Fuel Education is run by a former military intelligence officer who (according to his LinkedIn profile) apparently did not have any experience as an educator before entering the for-profit education industry and later being selected as CEO of the Fuel Education company.
So what is K12 Inc’s track record? Wikipedia does a great job of laying out the predominance of the research on the organization that essentially finds that their success rate for students is “not encouraging.” That’s probably an understatement.
The National Education Policy Center regularly conducts studies of the performance of K12 and other for-profit virtual schools including Connections Academy (a subsidiary of Pearson Education). These studies have not been encouraging.A study at Western Michigan University and the National Education Policy Center found that only a third of K12’s schools achieved Adequate Yearly Progress (AYP), which is required for public schools by the federal No Child Left Behind (NCLB) legislation. According to the Times, “By almost every educational measure, the Agora Cyber Charter School [a school run by K12] is failing.” In Pennsylvania, 42% of Agora students tested at grade level or better in math, compared with 75% of students statewide. 52% of Agora students tested at grade level or better in reading, compared with 72% statewide. Nonetheless, Agora brought K12 $72 million in the 2011 school year – more than 10% of K12’s revenue….
The press and politicians have been equally critical. A 2012 PolitiFact.com article noted K12’s poor performance in Tennessee. The New York Times investigated K12 and concluded that the company squeezes profits from public school funding by raising enrollment, increasing teacher workload, and lowering standards. The Washington Post raised similar issues.Also, In the Public Interest’s report entitled Virtual Public Education in California: A Study of Student Performance, Management Practices and Oversight Mechanisms at California Virtual Academies, a K12 Inc. Managed School System found,
The virtual education model advanced by K12 Inc. in California does not adequately serve many of its students. In every year since it began graduating students, except 2013, CAVA has had more dropouts than graduates. Its academic growth was negative for most of its history and it did not keep up with other demographically similar schools after 2005. Its Academic Performance Index scores consistently ranked poorly against other demographically similar schools and the state as a whole.
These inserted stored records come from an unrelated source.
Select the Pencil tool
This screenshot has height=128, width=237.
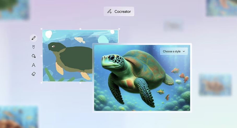point(33,38)
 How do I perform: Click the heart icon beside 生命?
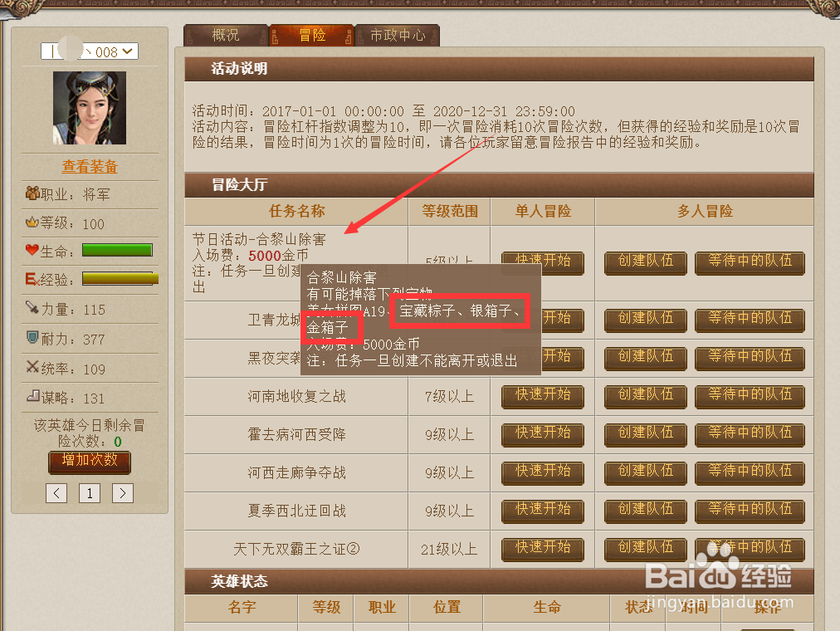[32, 250]
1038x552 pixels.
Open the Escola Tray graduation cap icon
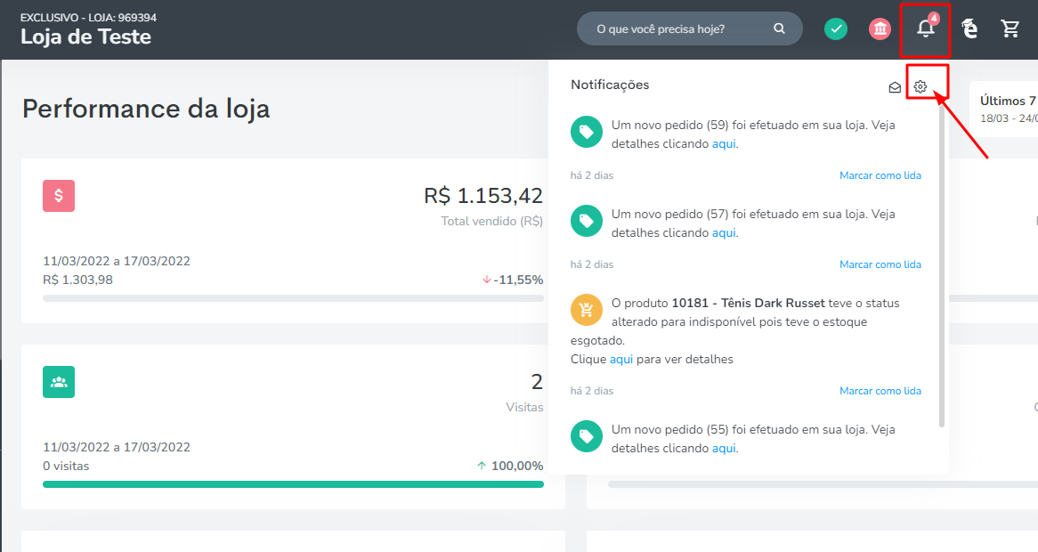pyautogui.click(x=969, y=28)
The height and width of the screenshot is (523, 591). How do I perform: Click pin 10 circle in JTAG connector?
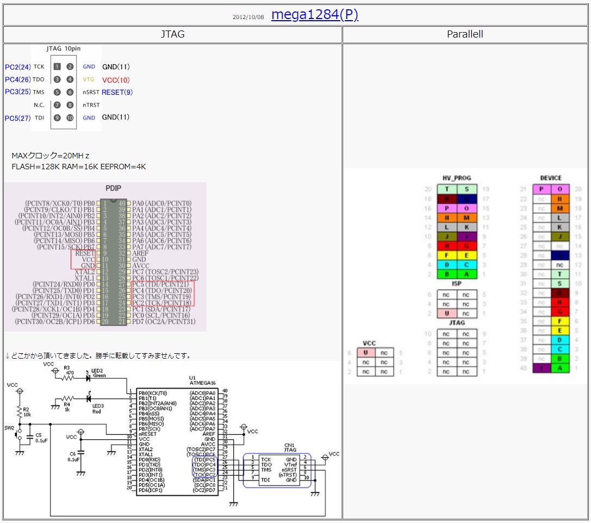pos(70,118)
Evidence of low quality educational materials, under- staffing of clerical employees and low teacher salaries all indicates that an additional investment of resources in the classroom is necessary for improvement.
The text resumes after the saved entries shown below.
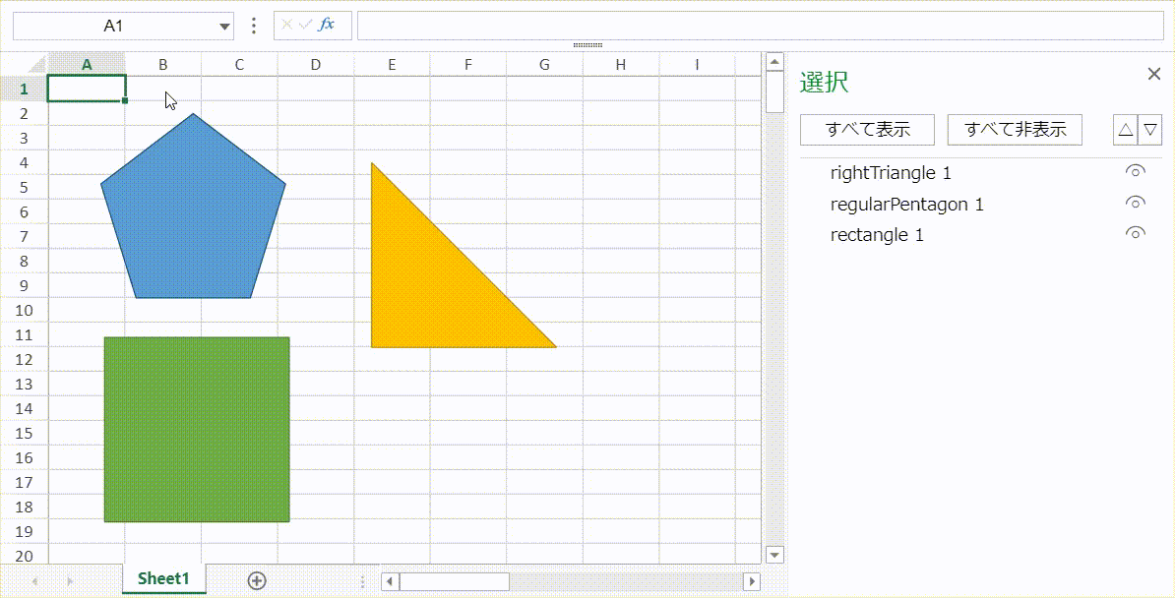1175x598 pixels.
Task: Expand the formula bar using the resize handle
Action: point(588,45)
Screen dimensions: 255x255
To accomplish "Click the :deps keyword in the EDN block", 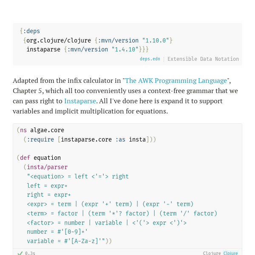I will click(x=31, y=31).
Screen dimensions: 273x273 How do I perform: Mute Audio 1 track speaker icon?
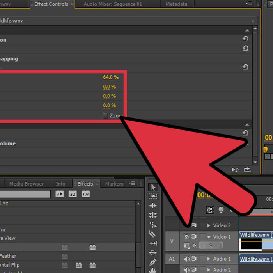186,259
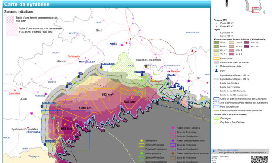Image resolution: width=272 pixels, height=163 pixels.
Task: Click the Poste 225 kV magenta dot
Action: click(x=216, y=23)
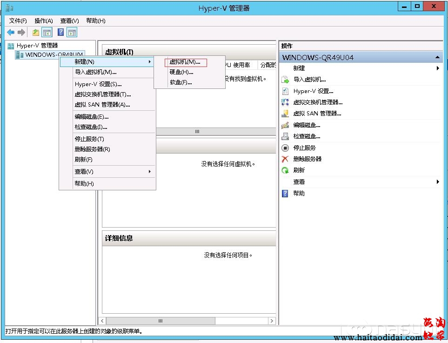Viewport: 448px width, 343px height.
Task: Click the red 删除服务器 icon in the actions pane
Action: coord(285,159)
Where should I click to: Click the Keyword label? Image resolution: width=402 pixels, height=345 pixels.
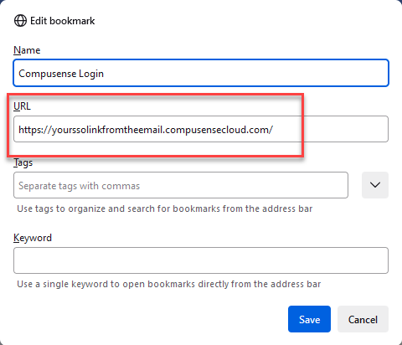33,238
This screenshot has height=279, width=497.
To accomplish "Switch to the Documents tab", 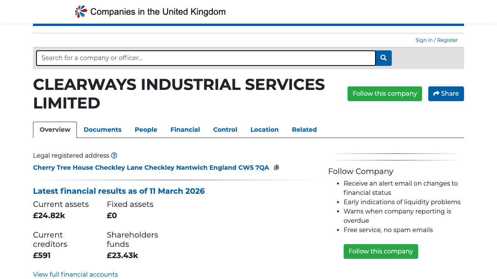I will pyautogui.click(x=103, y=129).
It makes sense that the Trump Administration would force students in the Dilley detention center to attend an online, for-profit charter school because Secretary DeVos has championed online charter schools depsite their poor results nearly everywhere they operate. Notably, Politico reported that,
DeVos and her husband invested in virtual school powerhouse K12 Inc. before she became secretary. At least two of the school choice groups DeVos helped found, Great Lakes Education Project and the American Federation for Children, pushed for virtual charters — including in DeVos’ home state of Michigan.
So, to add insult to human rights injury, it appears that the Trump Administration is forcing detained migrant and refugee students in Dilley Texas to choose an online, for-profit charter that has had incredibly poor results.
(Update 8.28.18) It seems that the detention camp is also run by a for profit company that ACLU has criticized previously here.
In summary, it is clear that traditional and online charter schools and for profit imprisonment companies are empowering the Trump Administration’s child and family detention policy.
I’ll end with good news. In California, we are headed the opposite direction. This last week a bill came out of our legislature to ban for-profit charter schools. Will Jerry sign it?